WHAT YOU NEED TO DO:
Please rewrite the rows below as a numbered list, leaving out any blank lines.

--------

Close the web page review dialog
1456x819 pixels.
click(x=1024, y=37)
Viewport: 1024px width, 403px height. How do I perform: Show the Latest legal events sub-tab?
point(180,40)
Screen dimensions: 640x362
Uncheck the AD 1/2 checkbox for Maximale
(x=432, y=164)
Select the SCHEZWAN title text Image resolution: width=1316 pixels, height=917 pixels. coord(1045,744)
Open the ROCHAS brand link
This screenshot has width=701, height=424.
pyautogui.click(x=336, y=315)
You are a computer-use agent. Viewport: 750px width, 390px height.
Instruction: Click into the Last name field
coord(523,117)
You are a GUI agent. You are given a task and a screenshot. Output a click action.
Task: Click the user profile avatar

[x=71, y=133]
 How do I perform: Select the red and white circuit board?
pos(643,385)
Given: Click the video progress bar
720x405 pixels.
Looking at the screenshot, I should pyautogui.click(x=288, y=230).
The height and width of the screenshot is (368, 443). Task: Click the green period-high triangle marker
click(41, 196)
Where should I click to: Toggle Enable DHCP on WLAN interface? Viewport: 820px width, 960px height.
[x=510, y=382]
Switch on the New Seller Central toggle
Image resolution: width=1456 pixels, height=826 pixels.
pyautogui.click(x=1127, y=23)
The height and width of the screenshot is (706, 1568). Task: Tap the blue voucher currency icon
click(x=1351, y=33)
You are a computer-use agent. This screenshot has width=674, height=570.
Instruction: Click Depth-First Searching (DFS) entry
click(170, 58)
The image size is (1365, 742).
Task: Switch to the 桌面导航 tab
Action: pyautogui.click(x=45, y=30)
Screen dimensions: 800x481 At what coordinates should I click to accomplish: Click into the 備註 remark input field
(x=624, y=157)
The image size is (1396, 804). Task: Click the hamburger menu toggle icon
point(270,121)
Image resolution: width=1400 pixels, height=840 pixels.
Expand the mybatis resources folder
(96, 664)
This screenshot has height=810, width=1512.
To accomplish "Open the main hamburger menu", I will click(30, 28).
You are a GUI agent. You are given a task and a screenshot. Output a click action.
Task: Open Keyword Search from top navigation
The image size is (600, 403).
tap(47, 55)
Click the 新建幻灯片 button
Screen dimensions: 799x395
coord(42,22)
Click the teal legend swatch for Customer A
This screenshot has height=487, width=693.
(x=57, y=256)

--------

ANSWER BELOW:
1. Close the web page review dialog
2. 1456x819 pixels.
3. click(x=1024, y=37)
4. Viewport: 1024px width, 403px height. How do I perform: Show the Latest legal events sub-tab?
5. point(180,40)
6. Screen dimensions: 640x362
7. Uncheck the AD 1/2 checkbox for Maximale
8. (x=432, y=164)
9. Select the SCHEZWAN title text Image resolution: width=1316 pixels, height=917 pixels. coord(1045,744)
10. Open the ROCHAS brand link
11. This screenshot has width=701, height=424.
12. pyautogui.click(x=336, y=315)
13. You are a computer-use agent. Viewport: 750px width, 390px height.
14. Instruction: Click into the Last name field
15. coord(523,117)
16. You are a GUI agent. You are given a task and a screenshot. Output a click action.
17. Task: Click the user profile avatar
18. [x=71, y=133]
19.  How do I perform: Select the red and white circuit board?
20. pos(643,385)
21. Given: Click the video progress bar
22. 720x405 pixels.
23. Looking at the screenshot, I should pyautogui.click(x=288, y=230).
24. The height and width of the screenshot is (368, 443). Task: Click the green period-high triangle marker
25. click(41, 196)
26. Where should I click to: Toggle Enable DHCP on WLAN interface? Viewport: 820px width, 960px height.
27. [x=510, y=382]
28. Switch on the New Seller Central toggle
29. Image resolution: width=1456 pixels, height=826 pixels.
30. pyautogui.click(x=1127, y=23)
31. The height and width of the screenshot is (706, 1568). Task: Tap the blue voucher currency icon
32. click(x=1351, y=33)
33. You are a computer-use agent. This screenshot has width=674, height=570.
34. Instruction: Click Depth-First Searching (DFS) entry
35. click(170, 58)
36. The image size is (1365, 742).
37. Task: Switch to the 桌面导航 tab
38. Action: pyautogui.click(x=45, y=30)
39. Screen dimensions: 800x481 At what coordinates should I click to accomplish: Click into the 備註 remark input field
40. (x=624, y=157)
41. The image size is (1396, 804). Task: Click the hamburger menu toggle icon
42. point(270,121)
43. Image resolution: width=1400 pixels, height=840 pixels.
44. Expand the mybatis resources folder
45. (96, 664)
46. This screenshot has height=810, width=1512.
47. To accomplish "Open the main hamburger menu", I will click(30, 28).
48. You are a GUI agent. You are given a task and a screenshot. Output a click action.
49. Task: Open Keyword Search from top navigation
50. The image size is (600, 403).
51. tap(47, 55)
52. Click the 新建幻灯片 button
53. Screen dimensions: 799x395
54. coord(42,22)
55. Click the teal legend swatch for Customer A
56. This screenshot has height=487, width=693.
57. (x=57, y=256)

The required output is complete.